Foreign businesses have been largely unimpacted, but not wholly insulated, from such communal tensions. In August 2023, violence broke out 15 minutes away from Gurugram – a satellite city with foreign company presence including Google, Accenture and Meta – following the passage of a Hindu religious procession through a Muslim-majority neighbourhood. Rioters set fire to shops and religious sites, forcing authorities to impose a curfew and a temporary internet blackout in parts of the city to de-escalate violence. While foreign companies were not targeted by rioters, their operations were temporarily disrupted by the internet shutdown, and many advised staff to stay at home to mitigate personal security risks.

 

Could impact the attractiveness of growing investment opportunities over the longer term."

 

Thus far, the business environment has been able to absorb temporary disruptions from occasional communal tensions. However, a continued advancement of marginalisation policies and rhetoric will challenge India’s ability to stave off increasingly frequent riots and anti-government protests with occasional violent outbreaks, which could impact the attractiveness of growing investment opportunities over the longer term.

A friend in the west

On the global stage, with a third term and a strong economy behind him, Modi will be more assertive. This could take the form of India repositioning its priorities and visibility in strategic global alliances including the QUAD, BRICS and the UN Security Council, where it has previously followed the lead of its counterparts. India’s improving military, which still leaves it reliant on allies such as the US and Australia, will limit its ability to outrightly challenge western-led decisions.

However, with the West seeking to forge stronger ties with India to counter Chinese influence in the Asia Pacific region, the US is not pressing India over indications of democratic backsliding and human rights violations. The US has further not commented on India’s domestic affairs, including the BJP’s crackdown on the opposition which has included the arrest of the Arvind Kejriwal, the chief Minister of New Delhi and head of the opposition Aam Admi Party, and the freezing of the INC’s bank accounts. Meanwhile, similar opposition sidelining measures by the ruling Awami League Party in Bangladesh were met with targeted US sanctions in January. The US has also downplayed allegations that the Indian government was connected to the killing of a Canadian-domiciled Sikh Separatist leader on Canadian soil and a plot to kill a US-domiciled member of the same separatist movement on US soil. The lack of international punitive action against the Indian government is a testament to Modi and India’s geopolitical importance.

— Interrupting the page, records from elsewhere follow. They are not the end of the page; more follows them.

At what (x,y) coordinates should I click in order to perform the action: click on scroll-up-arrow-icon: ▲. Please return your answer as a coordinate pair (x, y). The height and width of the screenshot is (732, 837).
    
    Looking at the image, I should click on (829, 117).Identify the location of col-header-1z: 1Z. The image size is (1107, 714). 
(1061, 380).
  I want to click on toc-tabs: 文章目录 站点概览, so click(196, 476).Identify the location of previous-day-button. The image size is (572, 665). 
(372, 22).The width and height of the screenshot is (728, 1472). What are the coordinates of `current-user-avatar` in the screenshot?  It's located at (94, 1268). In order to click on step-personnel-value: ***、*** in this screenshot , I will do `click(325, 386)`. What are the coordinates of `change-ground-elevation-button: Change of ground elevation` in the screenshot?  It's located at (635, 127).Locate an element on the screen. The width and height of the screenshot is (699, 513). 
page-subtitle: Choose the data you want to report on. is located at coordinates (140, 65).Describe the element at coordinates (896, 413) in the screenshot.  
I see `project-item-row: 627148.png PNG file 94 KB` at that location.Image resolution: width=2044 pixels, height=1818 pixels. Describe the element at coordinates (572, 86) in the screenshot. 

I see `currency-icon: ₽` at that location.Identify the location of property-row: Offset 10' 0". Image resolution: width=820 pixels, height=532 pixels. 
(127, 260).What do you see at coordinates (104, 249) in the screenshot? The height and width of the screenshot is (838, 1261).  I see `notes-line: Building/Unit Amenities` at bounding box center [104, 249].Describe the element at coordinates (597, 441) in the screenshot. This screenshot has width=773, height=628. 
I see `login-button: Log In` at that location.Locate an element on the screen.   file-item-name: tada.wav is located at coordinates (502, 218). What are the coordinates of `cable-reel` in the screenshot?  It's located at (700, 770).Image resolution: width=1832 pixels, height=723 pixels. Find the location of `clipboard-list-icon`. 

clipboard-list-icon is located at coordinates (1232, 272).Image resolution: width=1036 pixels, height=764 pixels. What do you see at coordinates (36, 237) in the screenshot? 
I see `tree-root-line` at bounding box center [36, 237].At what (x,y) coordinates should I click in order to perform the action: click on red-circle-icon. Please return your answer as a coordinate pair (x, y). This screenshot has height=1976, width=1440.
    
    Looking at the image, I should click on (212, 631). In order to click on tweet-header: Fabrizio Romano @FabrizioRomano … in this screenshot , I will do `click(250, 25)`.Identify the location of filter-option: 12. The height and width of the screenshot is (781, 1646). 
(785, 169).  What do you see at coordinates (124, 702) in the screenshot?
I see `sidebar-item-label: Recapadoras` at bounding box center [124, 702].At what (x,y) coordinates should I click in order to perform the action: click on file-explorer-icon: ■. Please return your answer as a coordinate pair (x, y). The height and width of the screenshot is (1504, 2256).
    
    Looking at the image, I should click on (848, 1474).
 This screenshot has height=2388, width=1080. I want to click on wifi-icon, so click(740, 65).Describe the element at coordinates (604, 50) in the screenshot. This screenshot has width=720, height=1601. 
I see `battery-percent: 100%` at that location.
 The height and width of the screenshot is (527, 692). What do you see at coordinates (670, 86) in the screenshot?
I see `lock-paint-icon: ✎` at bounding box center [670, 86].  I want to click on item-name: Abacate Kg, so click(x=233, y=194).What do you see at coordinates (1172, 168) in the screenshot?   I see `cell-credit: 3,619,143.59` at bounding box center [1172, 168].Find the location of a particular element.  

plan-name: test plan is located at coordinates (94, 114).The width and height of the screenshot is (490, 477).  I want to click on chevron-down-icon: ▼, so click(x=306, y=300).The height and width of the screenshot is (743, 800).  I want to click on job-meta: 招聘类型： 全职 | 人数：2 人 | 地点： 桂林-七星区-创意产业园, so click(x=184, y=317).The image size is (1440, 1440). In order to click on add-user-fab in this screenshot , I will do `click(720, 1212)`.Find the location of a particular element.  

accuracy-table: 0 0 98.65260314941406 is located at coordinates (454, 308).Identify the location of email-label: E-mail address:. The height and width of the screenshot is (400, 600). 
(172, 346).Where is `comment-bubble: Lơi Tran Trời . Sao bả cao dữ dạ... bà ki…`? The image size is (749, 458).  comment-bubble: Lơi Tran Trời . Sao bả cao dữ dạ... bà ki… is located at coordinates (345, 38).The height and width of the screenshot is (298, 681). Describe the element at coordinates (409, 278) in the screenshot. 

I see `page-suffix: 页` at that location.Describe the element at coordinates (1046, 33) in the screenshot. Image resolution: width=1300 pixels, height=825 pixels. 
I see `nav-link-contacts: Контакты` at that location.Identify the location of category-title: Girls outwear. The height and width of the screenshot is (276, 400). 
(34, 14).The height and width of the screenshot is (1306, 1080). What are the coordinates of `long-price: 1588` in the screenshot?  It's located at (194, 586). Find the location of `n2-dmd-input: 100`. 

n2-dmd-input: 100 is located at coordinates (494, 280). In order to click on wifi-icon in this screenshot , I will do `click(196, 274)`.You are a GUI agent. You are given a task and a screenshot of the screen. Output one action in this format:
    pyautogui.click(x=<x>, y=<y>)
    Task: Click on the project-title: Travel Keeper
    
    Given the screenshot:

India’s regional peers show bark but little bite

An emboldened Hindu-nationalist agenda is unlikely to be received well by other countries in the sub-region – like Pakistan and Bangladesh – which are majority Muslim. This could see tensions brew within diplomatic relationships, but with unlikely ramifications for the BJP’s nationalist campaign as South Asian countries will be restrained in their critique of Modi as they continue to benefit from spillovers from India’s strong growth. However, the marginalisation of Muslim communities in India could increase the risk of extremist Islamist factions along India’s borders, raising the frequency of skirmishes or attacks.

Going forward

With minimal forces of resistance, Modi’s success at the polls may mean that the BJP’s nationalist agenda could continue unchecked. However, elections are ultimately won on bread-and-butter issues. India’s strong economic trajectory bodes well for the BJP’s electoral prospects in the current election cycle. But, with India facing a host of underlying issues, any failure to maintain economic prosperity or to limit the negative impacts of a growing nationalist agenda on the commercial environment risks undermining Modi’s prospects in future elections.